None of the plant oil derivatives were effective in absorbing CO2 in laboratory experiments. Model
reactions suggest that both intra-molecular H-bonding between adjacent hydroxyl and amino groups
and potential micelle formation suppressed reactions with CO2. This route was abandoned in favor of
the aminosilicones.
A variety of aminosilicones with differing architectures and type and placement of amine groups were
examined both experimentally and computationally for physical properties as well as CO2 capture
efficacy. Modeling indicated that the heat reaction of sterically hindered amines with CO2 was lower
than for unhindered amines and that less basic amines also decreased the heat of reaction. This
provided options to tune the heat of reaction for optimal plant performance. Physical property
predictions were also made for viscosity, vapor pressure, density and CO2 solubility. Limited
experimental data confirmed the accuracy of the density and solubility models as well as trend
predictability in heats of reaction. However, viscosity predictions were not accurately modeled and
vapor pressure data was unavailable.
Synthetically, GEN 1 aminosilicone solvents with linear, branched, cyclic and star architectures were
made that possessed mono and di-amine groups while other solvent candidates had varying degrees
of steric hindrance. Oligomers as well as discrete small molecules were prepared and evaluated. These
included solvents with covalently bound polyether units. CO2-capture experiments were performed
using both high throughput screening (HTS) techniques as well as small-scale laboratory testing. Mass
transfer issues prevented the HTS methodology from being as useful as anticipated. However, efficient
mixing on the lab-scale provided reliable data. These experiments also showed that pure solvents did
not maintain their desired liquid state on exposure to CO2. To circumvent this problem, a co-solvent
was added. The optimal co-solvent was triethylene glycol (TEG). This material prevented solids
formation upon generation of the carbamate salts.

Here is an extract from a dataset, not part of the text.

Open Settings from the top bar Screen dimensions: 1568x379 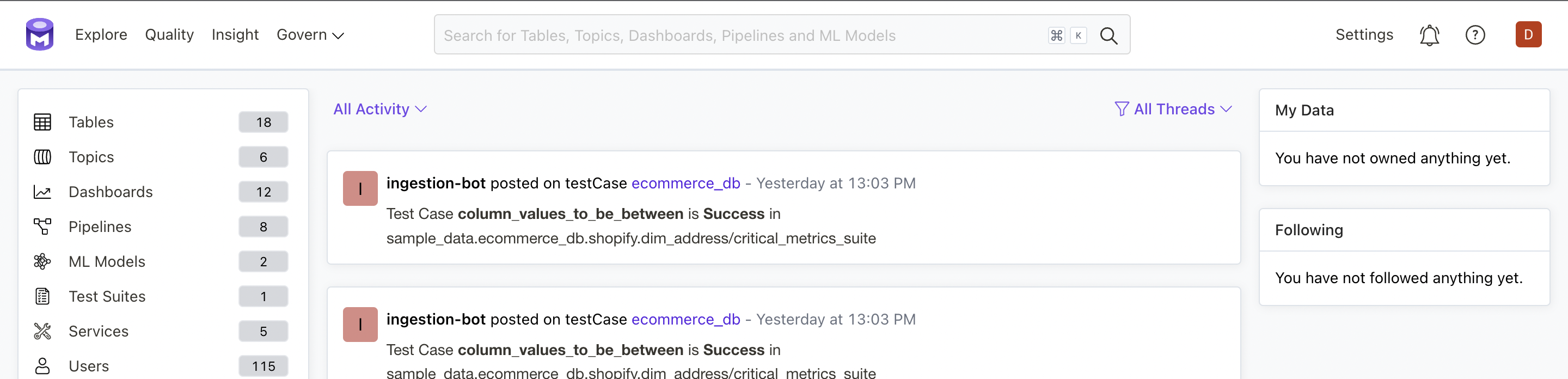pos(1363,35)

Lab-scale experiments indicated that the aminosilicone designated as GAP-0 provided a CO2-capture
capacity in a 50/50 mixture with TEG commensurate with 30% MEA. Lab-scale absorption and
desorption experiments showed complete reversibility of the reaction with CO2 over several cycles and
isotherm data generated indicated a dynamic range (equivalent to net CO2 loading) of CO2-capture of
5-6%. This solvent composition was scaled-up and used for further studies.
A continuous absorption system as well as a bench-scale, continuous absorption/desorption system
was designed and assembled to validate the lab results seen. Under comparable conditions, the
continuous absorber system showed a CO2 absorption efficiency of >99% for both 50% GAP-0 and
30% MEA. Mass transfer coefficients for that system were of the same order of magnitude. The
continuous absorption/desorption system functioned well and provided some initial information on the
GAP-0/TEG mixture. However, solid formation during continuous operation was a serious issue. This
problem was circumvented by the designed the GEN 2 solvent designated as GAP-1. A 60/40 blend of
GAP-1/TEG allowed continuous operation of the absorber/desorber unit with no solid precipitation.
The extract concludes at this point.